MARITIME LAW EXPERT URGES PH TO DISRUPT CHINA’S UNAUTHORIZED RESEARCH

A leading maritime law expert has called on the Philippines to adopt a more assertive stance by actively disrupting China’s unauthorized marine scientific research within the country’s waters.

Jay Batongbacal, director of the University of the Philippines’ Institute for Maritime Affairs and Law of the Sea, said in a television interview on Monday that Manila must employ lawful but firm measures to safeguard its maritime interests.

He backed recent strategies proposed by the Philippine Coast Guard to block unauthorized missions from gathering data.
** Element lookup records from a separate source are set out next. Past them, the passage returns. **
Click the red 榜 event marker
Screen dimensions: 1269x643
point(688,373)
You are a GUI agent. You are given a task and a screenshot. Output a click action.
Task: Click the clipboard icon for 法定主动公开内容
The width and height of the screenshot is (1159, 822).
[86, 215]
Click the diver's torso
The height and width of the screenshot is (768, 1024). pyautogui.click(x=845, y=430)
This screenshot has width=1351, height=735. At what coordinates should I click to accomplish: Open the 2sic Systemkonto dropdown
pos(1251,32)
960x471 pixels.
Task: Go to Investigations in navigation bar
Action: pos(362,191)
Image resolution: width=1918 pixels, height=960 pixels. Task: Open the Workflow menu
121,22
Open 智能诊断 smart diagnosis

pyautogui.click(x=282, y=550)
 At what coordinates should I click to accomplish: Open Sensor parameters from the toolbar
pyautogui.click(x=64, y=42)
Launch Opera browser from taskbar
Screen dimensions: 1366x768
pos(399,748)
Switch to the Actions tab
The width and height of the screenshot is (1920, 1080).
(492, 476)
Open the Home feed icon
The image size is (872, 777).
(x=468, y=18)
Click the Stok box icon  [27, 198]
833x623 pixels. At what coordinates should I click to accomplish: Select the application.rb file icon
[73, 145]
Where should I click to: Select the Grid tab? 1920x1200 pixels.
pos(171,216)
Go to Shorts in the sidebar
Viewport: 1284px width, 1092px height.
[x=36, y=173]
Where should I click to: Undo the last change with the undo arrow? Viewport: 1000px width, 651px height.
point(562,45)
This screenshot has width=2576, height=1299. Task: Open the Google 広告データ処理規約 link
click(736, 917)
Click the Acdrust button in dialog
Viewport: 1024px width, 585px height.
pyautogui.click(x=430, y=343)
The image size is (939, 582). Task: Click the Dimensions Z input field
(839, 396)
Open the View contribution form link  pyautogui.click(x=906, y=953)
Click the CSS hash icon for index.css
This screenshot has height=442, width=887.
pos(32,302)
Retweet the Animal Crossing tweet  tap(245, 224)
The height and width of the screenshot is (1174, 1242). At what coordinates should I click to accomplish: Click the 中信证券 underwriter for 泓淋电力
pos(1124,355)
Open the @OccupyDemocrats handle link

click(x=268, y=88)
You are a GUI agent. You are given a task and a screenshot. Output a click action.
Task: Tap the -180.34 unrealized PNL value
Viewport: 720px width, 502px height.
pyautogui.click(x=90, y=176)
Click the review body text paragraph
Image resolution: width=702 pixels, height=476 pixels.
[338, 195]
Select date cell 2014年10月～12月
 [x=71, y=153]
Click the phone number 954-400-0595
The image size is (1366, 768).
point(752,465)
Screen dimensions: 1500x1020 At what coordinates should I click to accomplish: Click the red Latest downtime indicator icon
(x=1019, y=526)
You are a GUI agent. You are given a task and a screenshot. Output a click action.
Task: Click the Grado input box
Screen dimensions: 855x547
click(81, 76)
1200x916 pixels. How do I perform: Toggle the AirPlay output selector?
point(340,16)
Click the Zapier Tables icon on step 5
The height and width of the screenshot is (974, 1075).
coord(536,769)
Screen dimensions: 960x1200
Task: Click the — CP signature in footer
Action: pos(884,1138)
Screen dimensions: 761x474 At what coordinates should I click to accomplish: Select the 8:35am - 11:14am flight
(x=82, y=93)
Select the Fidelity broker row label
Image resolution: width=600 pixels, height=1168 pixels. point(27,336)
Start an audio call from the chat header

“For now… what (Coast Guard) Commodore (Jay) Tarriela announced is one of the things that you can do. Interfere with that research, prevent it from being able to acquire the data and information.”

Batongbacal cautioned that these Chinese operations are rarely purely academic, describing them instead as strategic precursors to exploiting seabed minerals and energy reserves—resources that rightfully belong to the Filipino people.

He emphasized that such activities violate the United Nations Convention on the Law of the Sea (UNCLOS), which requires foreign states to secure explicit consent before conducting research within a nation’s Exclusive Economic Zone (EEZ).

To counter these incursions, Batongbacal proposed a two-pronged approach: operational interference and global diplomatic pressure.

“We can also bring this issue to the world court as well, the world opinion, to the world’s public opinion, because they’ve also been doing similar unilateral activities in the (economic zones) of other nations.”

He noted that China has carried out similar unilateral actions in the waters of other countries, presenting the Philippines with an opportunity to spearhead a coordinated international response.

“We have to be able to create a global consensus to keep them from continuing these types of illegal activities.”